# Records:

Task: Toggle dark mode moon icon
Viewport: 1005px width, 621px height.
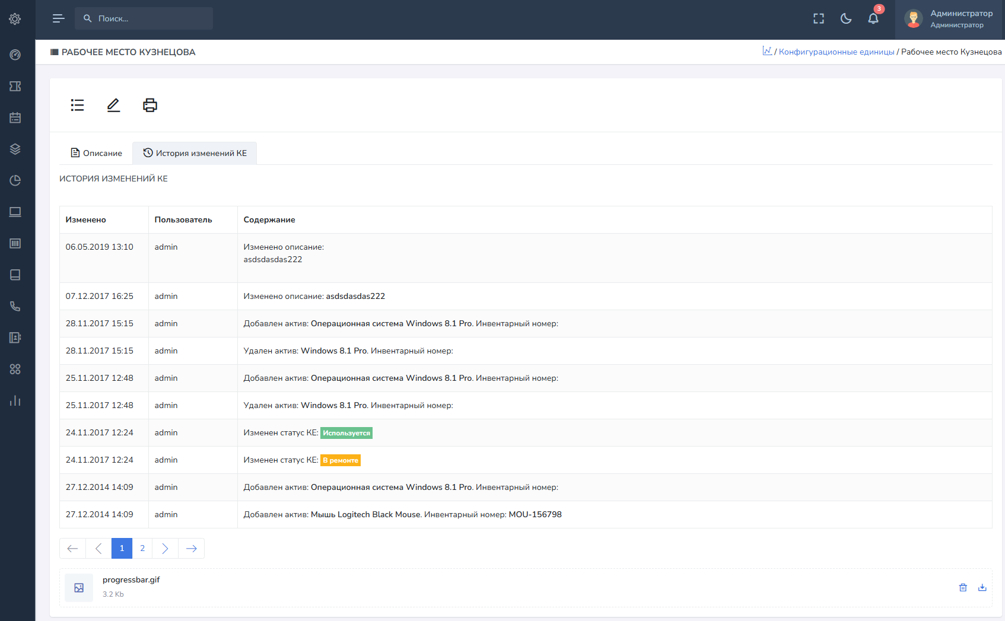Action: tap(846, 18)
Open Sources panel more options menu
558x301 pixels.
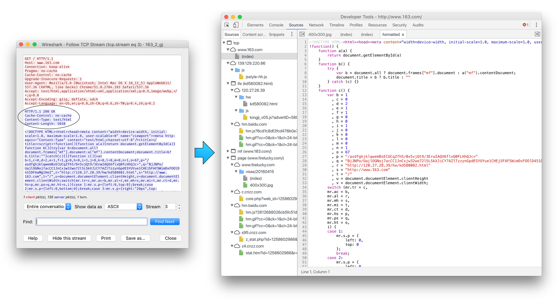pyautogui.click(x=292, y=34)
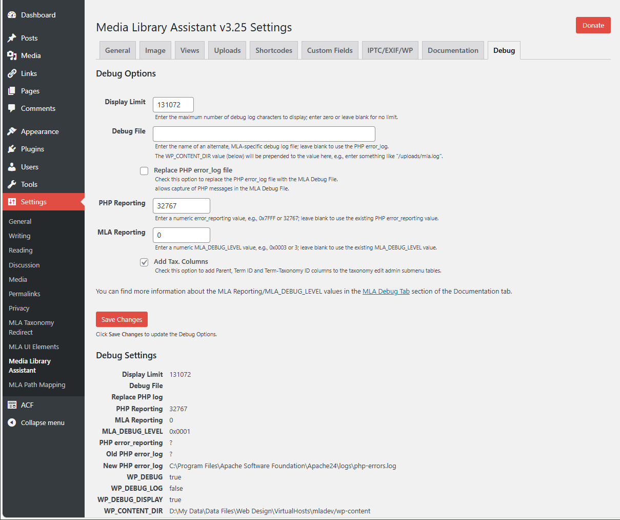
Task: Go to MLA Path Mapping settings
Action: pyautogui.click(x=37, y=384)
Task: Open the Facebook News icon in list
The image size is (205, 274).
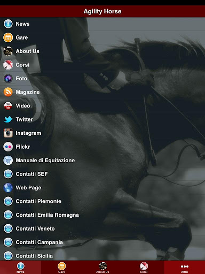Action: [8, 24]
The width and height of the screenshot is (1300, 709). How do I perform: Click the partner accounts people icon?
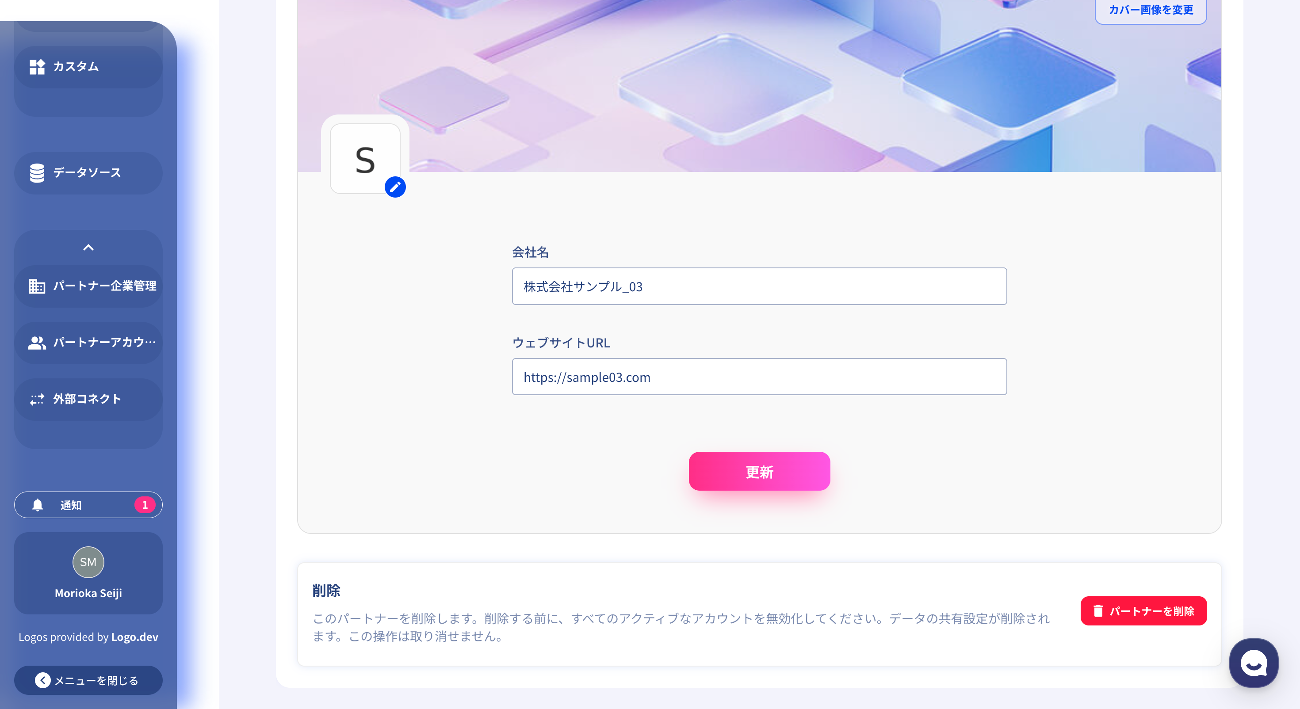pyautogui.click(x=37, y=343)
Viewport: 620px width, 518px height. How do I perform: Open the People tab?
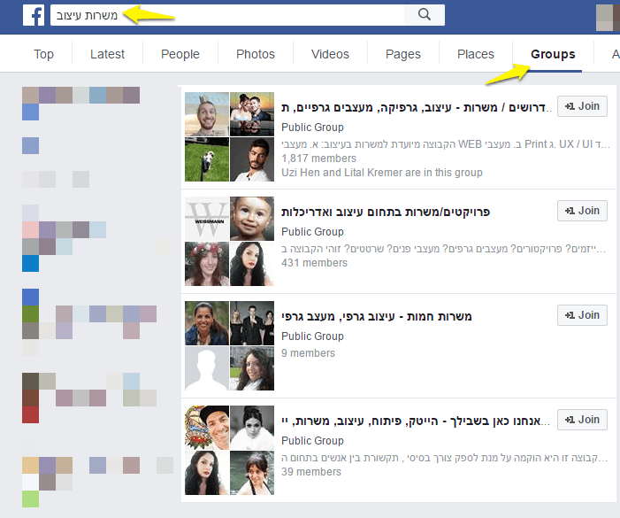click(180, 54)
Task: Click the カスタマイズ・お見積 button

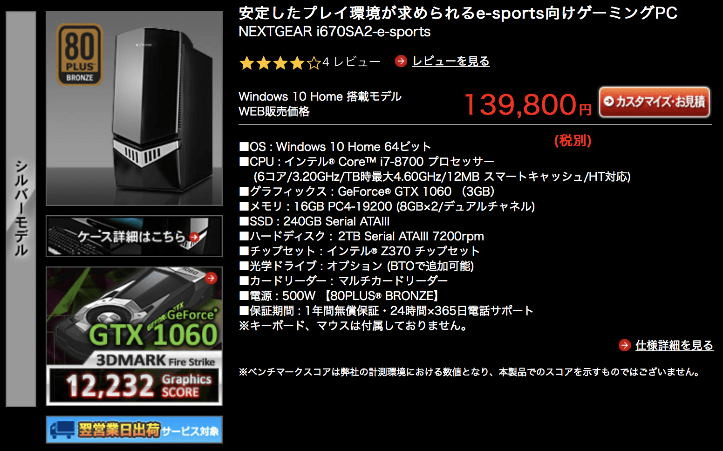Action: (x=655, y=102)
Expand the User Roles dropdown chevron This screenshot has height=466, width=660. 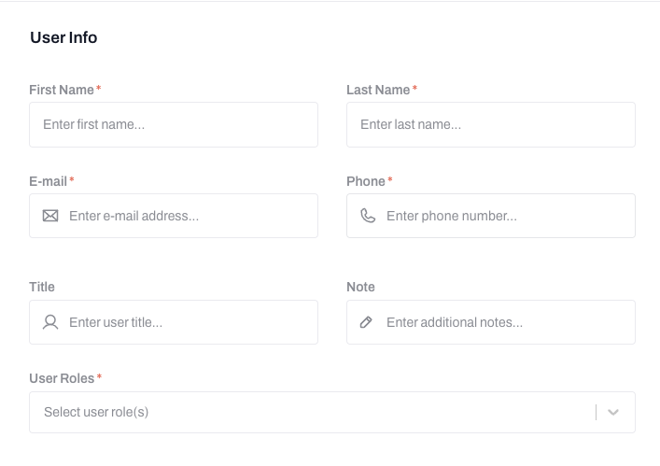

...

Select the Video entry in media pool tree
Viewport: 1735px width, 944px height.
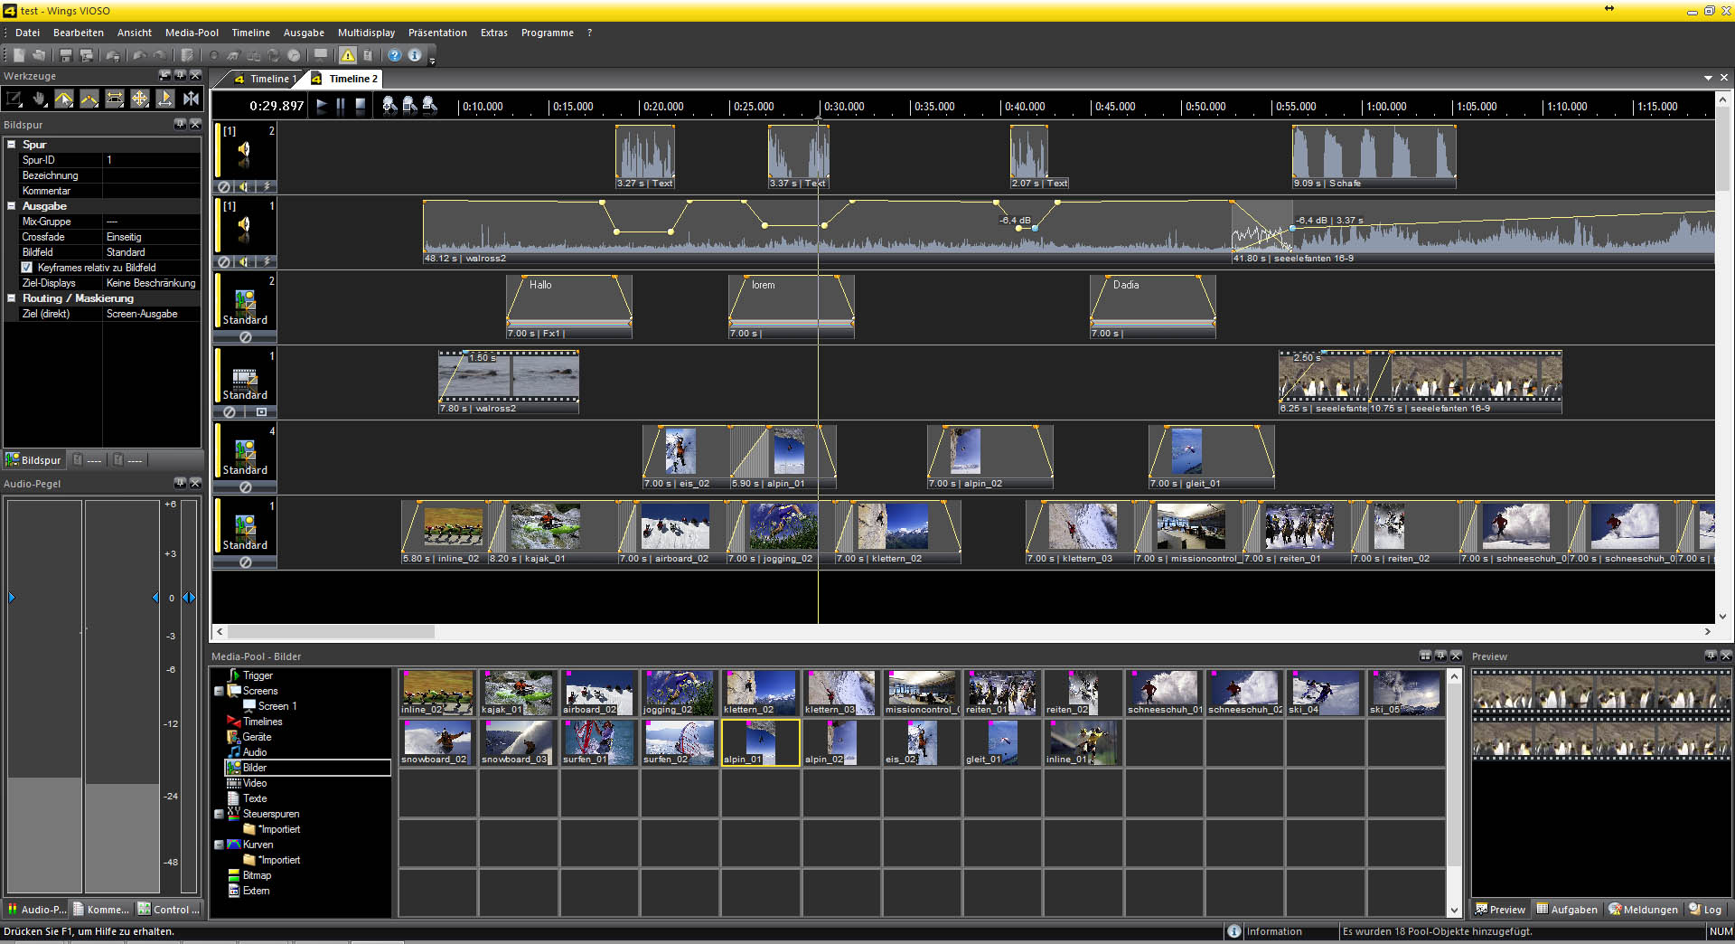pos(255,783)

--

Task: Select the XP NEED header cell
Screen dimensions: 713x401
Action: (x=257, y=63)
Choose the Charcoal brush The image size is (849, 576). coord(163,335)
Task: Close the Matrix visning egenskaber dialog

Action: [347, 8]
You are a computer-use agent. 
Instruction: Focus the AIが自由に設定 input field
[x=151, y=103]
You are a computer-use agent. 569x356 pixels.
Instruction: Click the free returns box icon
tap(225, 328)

# Exercise prompt:
Read the entries and select each line where the word "agent" is found.

# Your solution:
You are a computer-use agent. 
You are a computer-use agent. 569x356 pixels.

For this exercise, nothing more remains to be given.